# Exercise
A complete response lists each line of the data below that includes the word "computer".

** Opening Data provided block **

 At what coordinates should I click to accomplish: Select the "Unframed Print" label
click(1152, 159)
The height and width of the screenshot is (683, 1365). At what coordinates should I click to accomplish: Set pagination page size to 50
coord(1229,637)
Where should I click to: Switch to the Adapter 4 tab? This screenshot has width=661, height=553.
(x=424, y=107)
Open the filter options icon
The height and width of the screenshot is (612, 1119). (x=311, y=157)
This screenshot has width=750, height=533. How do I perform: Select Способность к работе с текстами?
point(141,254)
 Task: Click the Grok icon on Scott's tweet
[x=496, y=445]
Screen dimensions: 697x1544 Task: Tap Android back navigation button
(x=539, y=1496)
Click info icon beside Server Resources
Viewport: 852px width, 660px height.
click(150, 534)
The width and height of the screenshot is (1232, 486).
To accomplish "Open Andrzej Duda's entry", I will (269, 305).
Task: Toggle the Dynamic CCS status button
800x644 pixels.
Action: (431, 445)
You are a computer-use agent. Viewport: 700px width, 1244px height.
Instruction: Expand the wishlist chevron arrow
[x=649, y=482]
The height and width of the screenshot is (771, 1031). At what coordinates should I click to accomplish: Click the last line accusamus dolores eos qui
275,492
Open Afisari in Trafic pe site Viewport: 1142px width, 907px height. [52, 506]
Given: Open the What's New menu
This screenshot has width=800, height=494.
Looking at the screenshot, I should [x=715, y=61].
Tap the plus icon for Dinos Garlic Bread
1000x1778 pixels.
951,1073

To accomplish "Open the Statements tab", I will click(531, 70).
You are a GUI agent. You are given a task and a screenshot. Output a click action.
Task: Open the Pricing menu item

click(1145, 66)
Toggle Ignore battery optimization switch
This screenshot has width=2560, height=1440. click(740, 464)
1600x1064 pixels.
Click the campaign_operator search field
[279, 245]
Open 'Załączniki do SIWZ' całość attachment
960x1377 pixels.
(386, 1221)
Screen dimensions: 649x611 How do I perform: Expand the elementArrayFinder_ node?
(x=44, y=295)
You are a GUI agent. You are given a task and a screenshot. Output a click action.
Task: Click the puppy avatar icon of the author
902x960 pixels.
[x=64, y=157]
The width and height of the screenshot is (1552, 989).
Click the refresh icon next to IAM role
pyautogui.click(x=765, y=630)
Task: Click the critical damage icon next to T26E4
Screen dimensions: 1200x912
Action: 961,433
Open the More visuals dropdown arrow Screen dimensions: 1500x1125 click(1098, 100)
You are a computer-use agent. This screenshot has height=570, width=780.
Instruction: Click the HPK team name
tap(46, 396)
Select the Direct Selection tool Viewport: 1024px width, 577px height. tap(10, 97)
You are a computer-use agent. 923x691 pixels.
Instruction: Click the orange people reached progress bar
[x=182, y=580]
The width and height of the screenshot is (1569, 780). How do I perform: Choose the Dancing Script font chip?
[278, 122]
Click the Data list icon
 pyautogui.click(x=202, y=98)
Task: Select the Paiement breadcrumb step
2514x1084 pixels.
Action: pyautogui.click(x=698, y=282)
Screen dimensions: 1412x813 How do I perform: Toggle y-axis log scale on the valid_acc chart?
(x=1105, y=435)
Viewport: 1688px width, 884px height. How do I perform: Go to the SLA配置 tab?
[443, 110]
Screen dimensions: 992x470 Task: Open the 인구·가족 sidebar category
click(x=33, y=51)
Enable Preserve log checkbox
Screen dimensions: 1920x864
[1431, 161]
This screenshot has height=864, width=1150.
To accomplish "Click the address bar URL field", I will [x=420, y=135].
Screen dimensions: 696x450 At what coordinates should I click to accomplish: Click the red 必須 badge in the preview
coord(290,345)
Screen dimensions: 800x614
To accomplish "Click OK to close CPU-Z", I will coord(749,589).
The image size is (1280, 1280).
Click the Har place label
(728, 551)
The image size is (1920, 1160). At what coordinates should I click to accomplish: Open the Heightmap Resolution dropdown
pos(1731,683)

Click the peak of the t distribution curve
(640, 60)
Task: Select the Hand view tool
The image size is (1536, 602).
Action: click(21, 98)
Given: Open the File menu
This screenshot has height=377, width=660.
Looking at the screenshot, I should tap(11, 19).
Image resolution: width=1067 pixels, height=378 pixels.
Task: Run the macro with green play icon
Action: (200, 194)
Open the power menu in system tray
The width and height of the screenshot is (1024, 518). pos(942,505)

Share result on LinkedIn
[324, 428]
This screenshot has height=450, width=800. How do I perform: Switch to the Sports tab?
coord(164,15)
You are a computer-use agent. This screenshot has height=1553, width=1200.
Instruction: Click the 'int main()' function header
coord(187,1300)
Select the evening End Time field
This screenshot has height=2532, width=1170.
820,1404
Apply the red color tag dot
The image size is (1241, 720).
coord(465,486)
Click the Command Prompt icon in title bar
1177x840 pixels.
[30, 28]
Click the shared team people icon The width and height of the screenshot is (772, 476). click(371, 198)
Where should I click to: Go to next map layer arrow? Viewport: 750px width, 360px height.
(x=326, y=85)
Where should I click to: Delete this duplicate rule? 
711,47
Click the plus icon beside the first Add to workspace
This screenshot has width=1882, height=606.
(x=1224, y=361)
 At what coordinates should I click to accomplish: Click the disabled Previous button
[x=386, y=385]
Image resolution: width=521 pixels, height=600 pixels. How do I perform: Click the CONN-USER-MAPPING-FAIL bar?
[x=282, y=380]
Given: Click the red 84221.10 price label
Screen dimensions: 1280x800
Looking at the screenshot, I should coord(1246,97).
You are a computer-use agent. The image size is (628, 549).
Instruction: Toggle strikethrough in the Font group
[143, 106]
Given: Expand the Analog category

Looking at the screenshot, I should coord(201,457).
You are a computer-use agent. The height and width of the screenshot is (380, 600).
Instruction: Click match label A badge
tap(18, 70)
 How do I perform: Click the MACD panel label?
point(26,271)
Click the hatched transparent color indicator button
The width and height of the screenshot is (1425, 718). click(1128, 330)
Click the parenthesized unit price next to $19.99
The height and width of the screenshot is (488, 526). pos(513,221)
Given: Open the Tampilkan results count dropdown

** Closing Data provided block **

# Problem solution
You are a computer-use agent. Viewport: 700px width, 1244px height.
You are a computer-use agent. This screenshot has height=570, width=780.
You are a computer-use agent. 923x691 pixels.
You are a computer-use agent. This screenshot has height=1553, width=1200.
You are a computer-use agent. The image size is (628, 549).
You are a computer-use agent. The height and width of the screenshot is (380, 600).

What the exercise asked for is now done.